Delaying meals can reset your body clock and affect your blood sugar levels, a new study found.
“A 5-hour delay in meal times causes a 5-hour delay in our internal blood sugar rhythms,” said Jonathan Johnston of the University of Surrey. “We think this is due to changes in clocks in our metabolic tissues, but not the ‘master’ clock in the brain.”
The findings may help people who travel or have circadian rhythm disorders to reset and re-sync their internal clocks.
In the new study, Johnston and colleagues enrolled 10 healthy young men in a 13-day lab experiment. The men ate three meals at 5-hour intervals. All meals had the same calorie and macronutrient content.

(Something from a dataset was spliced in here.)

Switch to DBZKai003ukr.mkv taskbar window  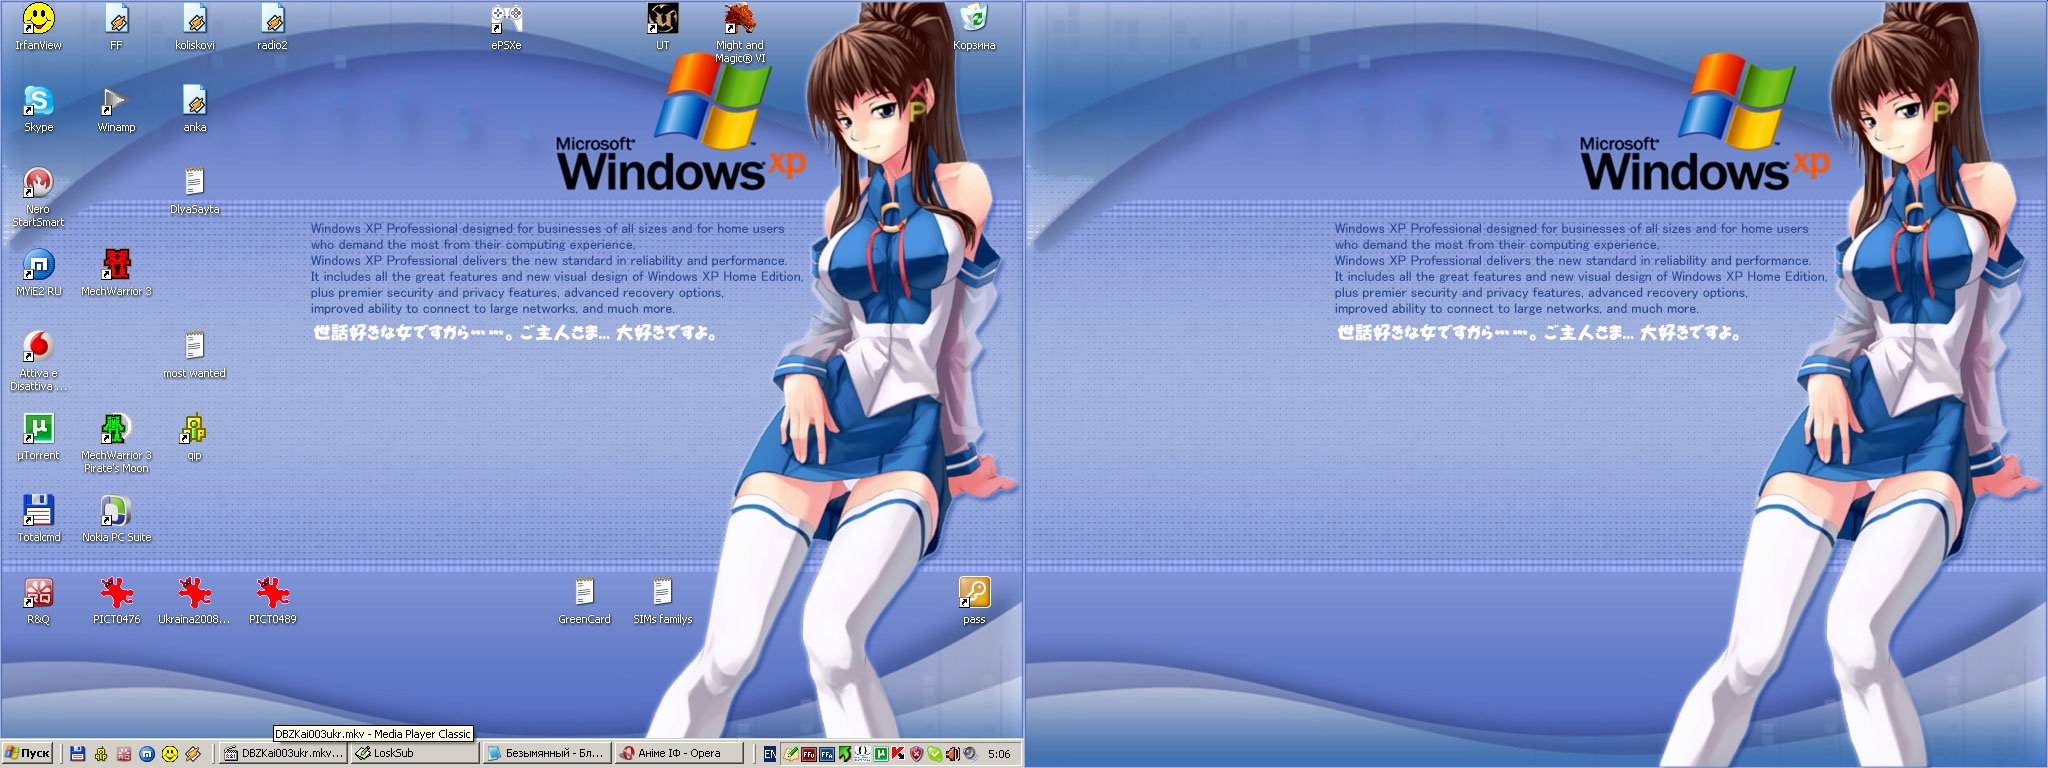[283, 754]
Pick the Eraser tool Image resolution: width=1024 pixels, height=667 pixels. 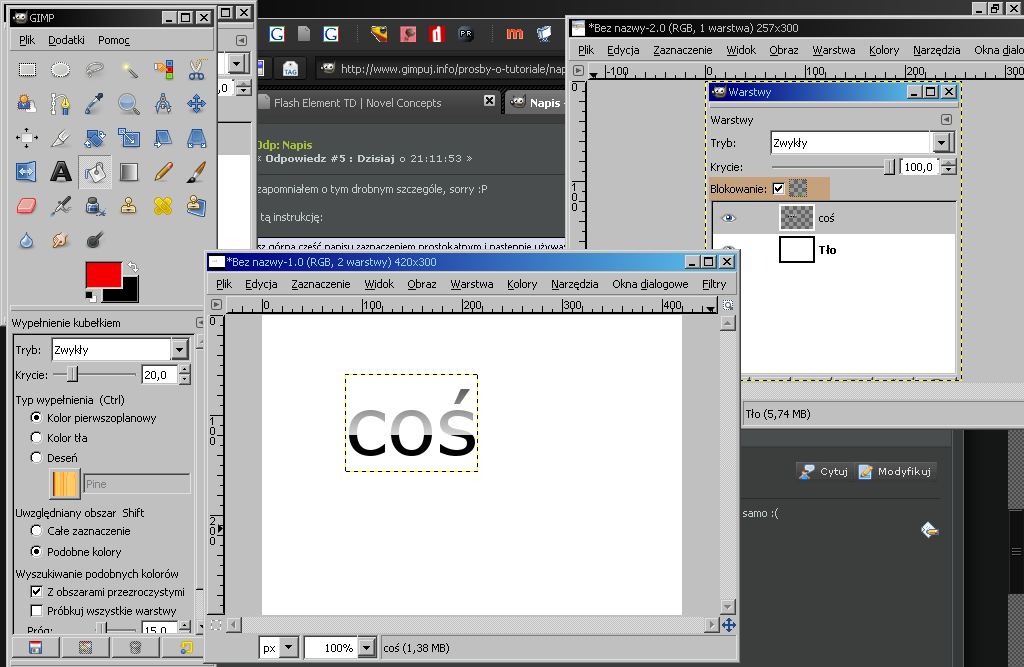point(27,206)
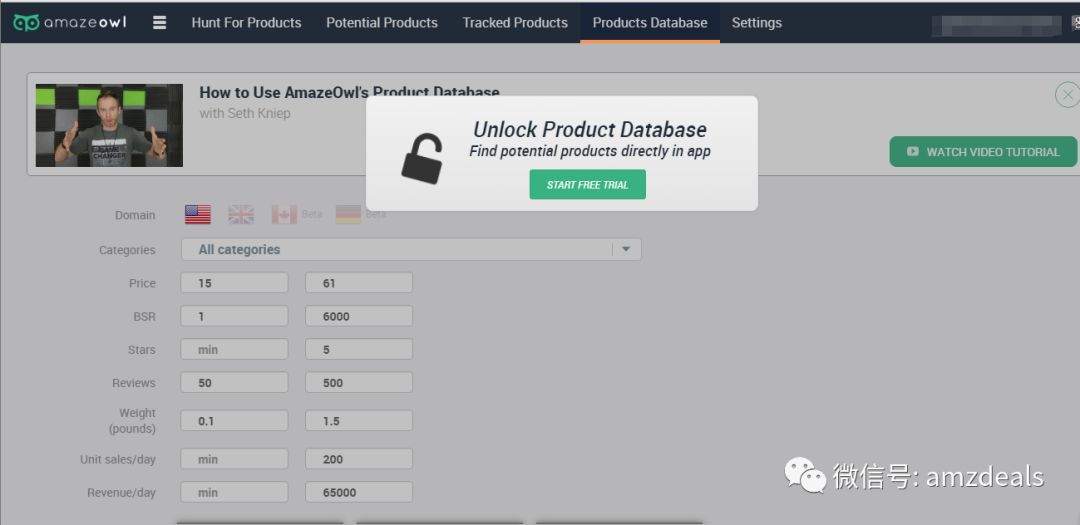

Each participant started with a meal time set to 30 minutes after waking, and then, after getting used to eating early, they switched to a meal served 5 hours later for 6 days. After completing each meal schedule, the men underwent 37 hours of a specialized laboratory routine that measured their internal circadian rhythms. The routine included dim lighting, small hourly snacks, limited physical activity, and no sleep.
The change in meal time didn’t seem to influence hunger, sleepiness, or markers of the brain’s master clock. However, later meal times significantly affected blood sugar levels. After late meals, blood sugar rhythms were delayed more than 5 hours on average.
“We anticipated seeing some delays in rhythms after the late meals, but the size of the change in blood sugar rhythms was surprising,” Johnston says. “It was also surprising that other metabolic rhythms, including blood insulin and triglyceride, did not change.”
The study also found that the rhythmic expression of a gene known as PER2, which encodes a core body clock component, was delayed in fat tissue by about an hour. The findings show that molecular clocks in people may be regulated by meal times and that those shifts could underpin changes in blood sugar levels.
People who struggle with circadian rhythm disorders, including shift workers and those on long-haul flights, might consider timed meals as part of an overall strategy to help resynchronize their body clocks, the study said.